Monday, December 13, 2010

Being a Poet

[image:  Zendo at dawn]

I used to be able to do something I can't do now, or not yet, or not today. 

This was, say, ten years ago.  I'd get Tom off to work with his lunch, and go upstairs to my study.  This study had a lot not going for it:  it was the second story on a Cape Cod, the kind of room that has slanted walls and not much insulation between it and the roof.  And the heat and air-conditioning didn't reach it very well.  I don't remember having a problem with being cold - you can always dress warmly and run up and down stairs for more coffee - but in summer it got so hot up there!  Then I used a big floor fan, carefully placed so I wasn't in a draft, drafts make me ache, and later in the day stripped down to what I felt was essential clothing. But at 6:30 in the morning, the room was okay, even in high summer.

Sherlock would be up there with me, his chin laid on the keyboard, edging in aggressively, the way male cats can do, until I would find a line like this speeding across the page -
\\\\\\\\\\\\\\\\\\\\\\\\\\\\\\\\\
and nudge him back.

At this time my computer table was at the eastern window.  Moving it there was an inspiration that came to me after I finished my dissertation, which I wrote sentence by sentence in blood, facing the north wall.  Now, I was done with all that, and sat and watched the sun rise over Joyce's house every morning.  I miss that quite often now - why aren't houses always designed for the view?  As it grew light, and Joyce's willow tree became defined, a green mist in spring, neighbors would appear, walking their dogs.  I just sat there and - well, did nothing.  Waited to see what my mind brought forth, not understanding that this was a form of contemplation, a practice as important as meditation.  In this circumstance, my opened mind sometimes did my favorite thing, and let a poem step out.

Maybe, as the music critic Lester Bangs said,  "The first mistake of art is to assume that it's serious."  Maybe, but I didn't feel that way then.  I felt that at its best poetry touched down on truth.  I believed that writing it was a serious calling, and moreover, the essence of my true self, and my gift.  This was before the internet raised its constant distractions, before it revealed how many hundreds, thousands, of serious poets there are, before the MFA industry really swung into gear, churning out year by year more thousands of people who wanted to earn their living teaching other people to write poetry; before I got to moving in local poetic circles, taking part in readings where I met a great many people who wrote to express themselves.

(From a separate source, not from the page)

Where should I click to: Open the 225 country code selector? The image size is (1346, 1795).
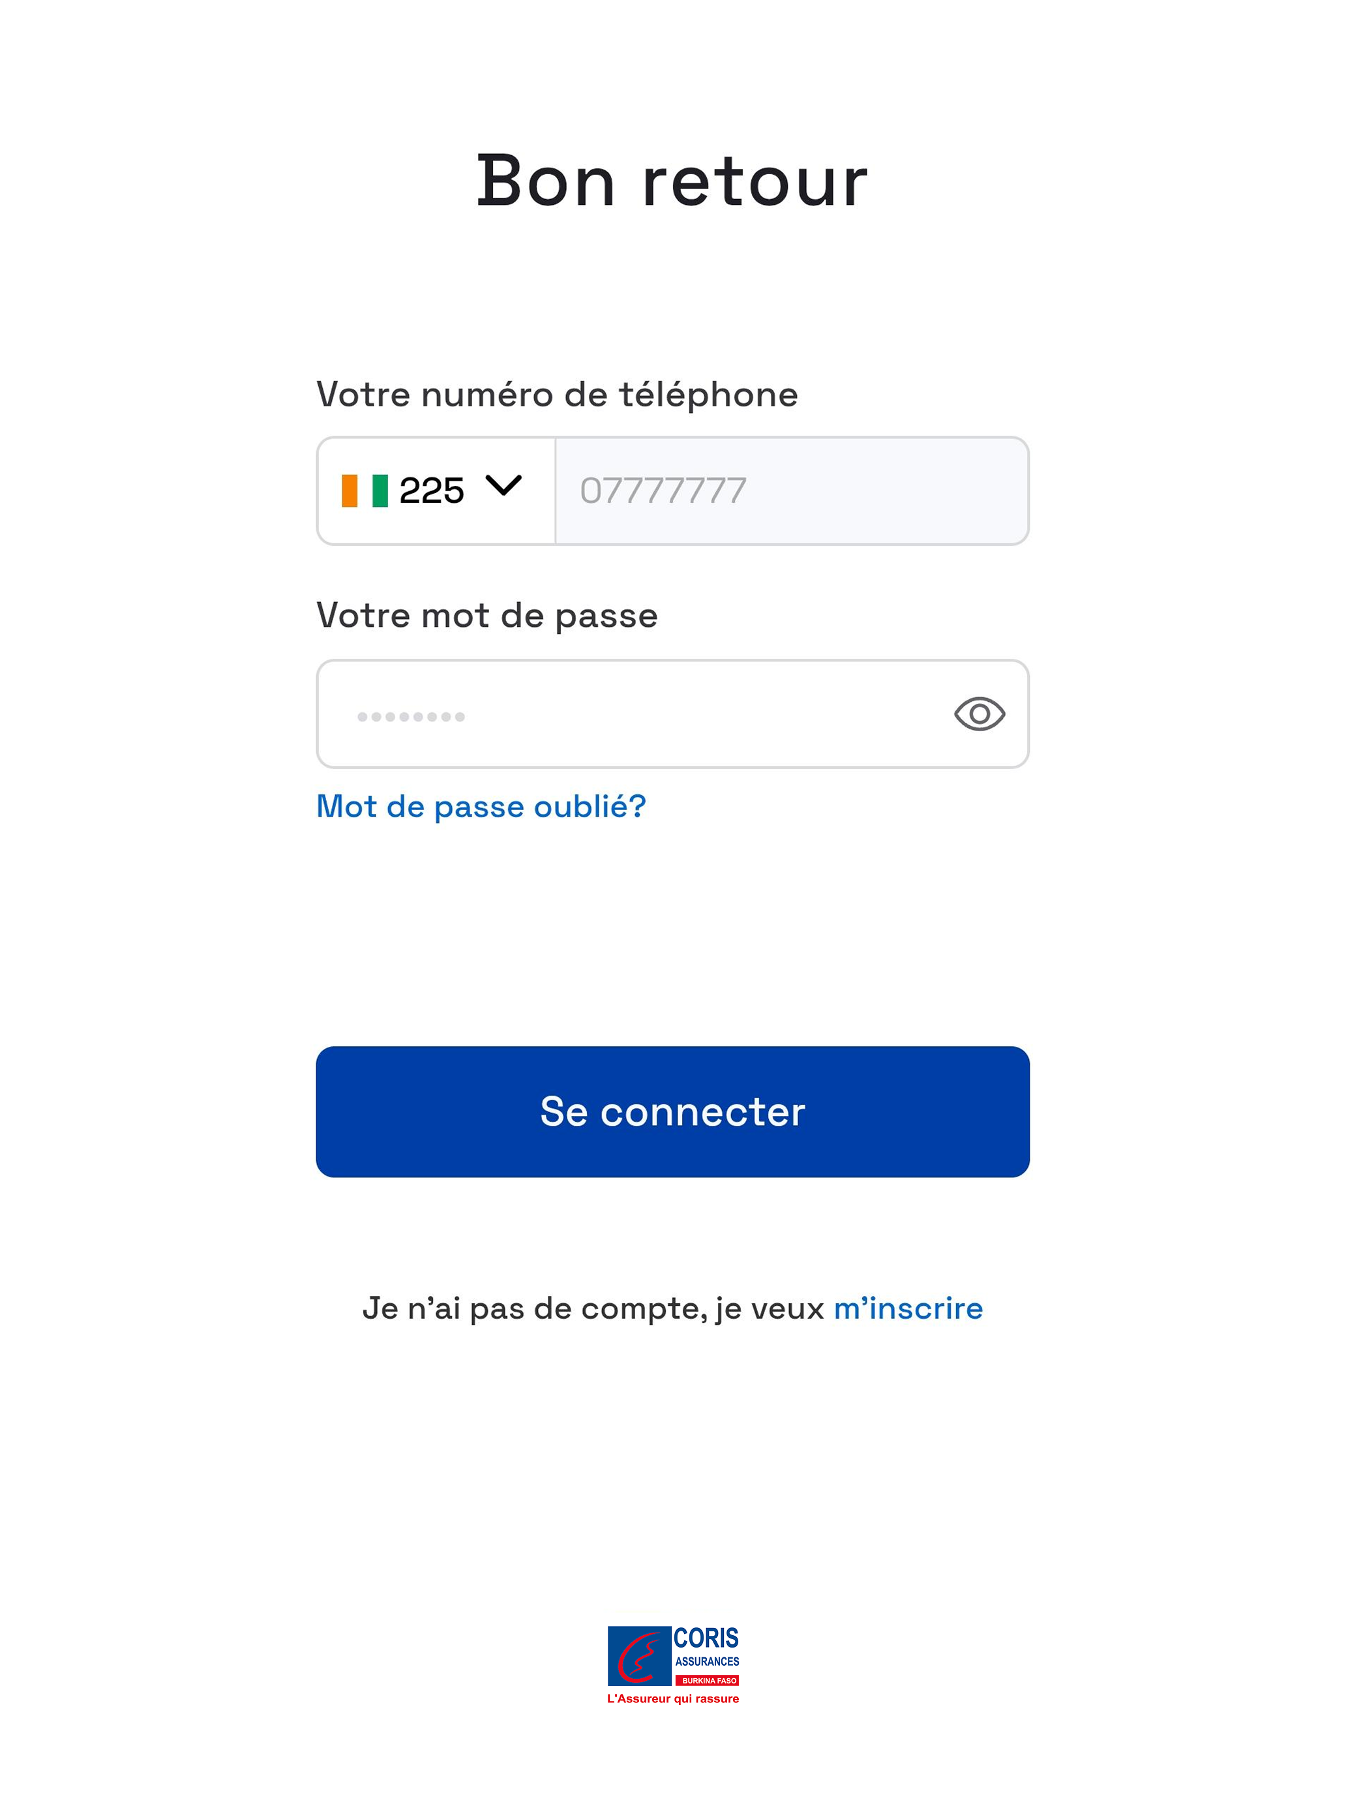436,491
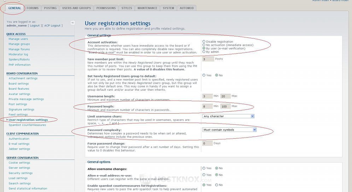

What happened to that person I was?  I could conjecture, but won't.  What I want to think about is how I gave myself during those years the gift of empty time, open time, every day.  My interest in Chinese medicine began back then.  I read now that -
[U]sing the time before dawn for spiritual practices . . . has been done in spiritual traditions around the globe. This is when Lung qi, the energy of inspiration, physical and spiritual, is strongest. This quiet and dark time of day (yin) is ideal for contemplation before the work of the day begins.
Lynn Maloney
It felt that way.

Looking back, I am amazed at the luxury of time and energy I had then, before both Tom and I were struck by progressive illness.  I felt compelled to take for myself these early-morning hours of uninterrupted time in which I studied poetry and did exercises and was often blessed by the emergence of a poem.  During these hours, my extensive lists of things to do around the house, for church, for the Buddhist groups, did not apply. 

This fall, when I went to Grailville for the annual Amasamy retreat, I experienced it again - that open space. It still existed below all this.  It is so easy to forget.